By J. Taylor Rushing - 08/28/09 05:41 PM EDT
Despite his affinity for liberal policymaking, Republicans on Capitol Hill greatly admired Sen. Edward Kennedy (D-Mass.).
“He’s a legislator’s legislator,” Sen. Jon Kyl (R-Ariz.) told The Hill last May, immediately after Kennedy’s diagnosis of brain cancer. “At the end of the day, he wants to legislate, he understands how, and he understands compromise. And it’s worth talking about because it shows how people with drastically different points of view can come together.”
“I’d love to co-sponsor every piece of legislation with Ted Kennedy,” Burr said at the time. “When Ted says he’s going to do something, he’s committed to it.”

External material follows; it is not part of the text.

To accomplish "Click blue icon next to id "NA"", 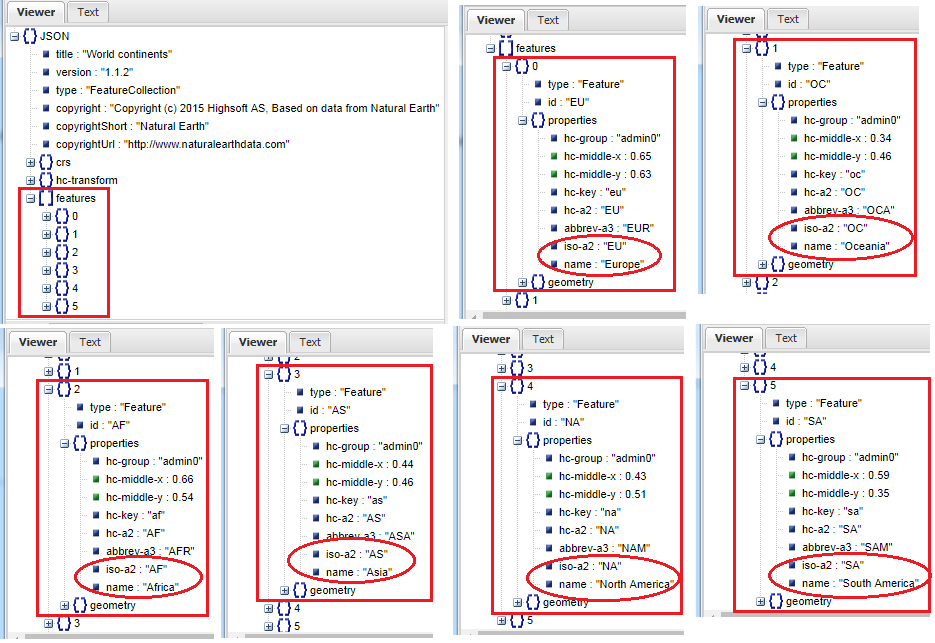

Kennedy’s 47 years in the Senate began as his brother, Democrat John F. Kennedy, was president and were marked by a legislative record of liberalism long and prominent enough to earn him his “Liberal Lion” moniker. Republican Party leaders even used him as a fundraising tool for years in races across the country.
In the Senate itself, though, the Massachusetts senator was mostly known by Republicans for his bipartisanship — for diligent, patient and consistent reaching across the aisle to find common ground on the country’s most pressing concerns. Eventually, some of the chamber’s most conservative Republicans, from Alan Simpson of Wyoming to Hatch to Kyl, came to discover that while Kennedy may have had the heart of a liberal, he possessed the mind of a pragmatist.
Republican leaders such as Conference Chairman Lamar Alexander of Tennessee recalled that Kennedy was known for reaching out since his earliest days in Congress. Alexander came to Congress in 1967 as an aide to then-Sen. Howard Baker of Tennessee and worked with Kennedy near the end of his first term.
“I’ve known and worked with him for 40 years. He’s results-oriented. He takes his positions, but he sits down and gets results,” Alexander said last May.
In recent years, examples of Kennedy’s bipartisan efforts included teaming up with Kansas Republican Nancy Kassebaum on healthcare in 1996, with President George W. Bush on education reform in 2001, and on unsuccessful attempts with Sen. John McCain (R-Ariz.) and other Republicans to pass immigration reform in the 110th and 111th Congresses.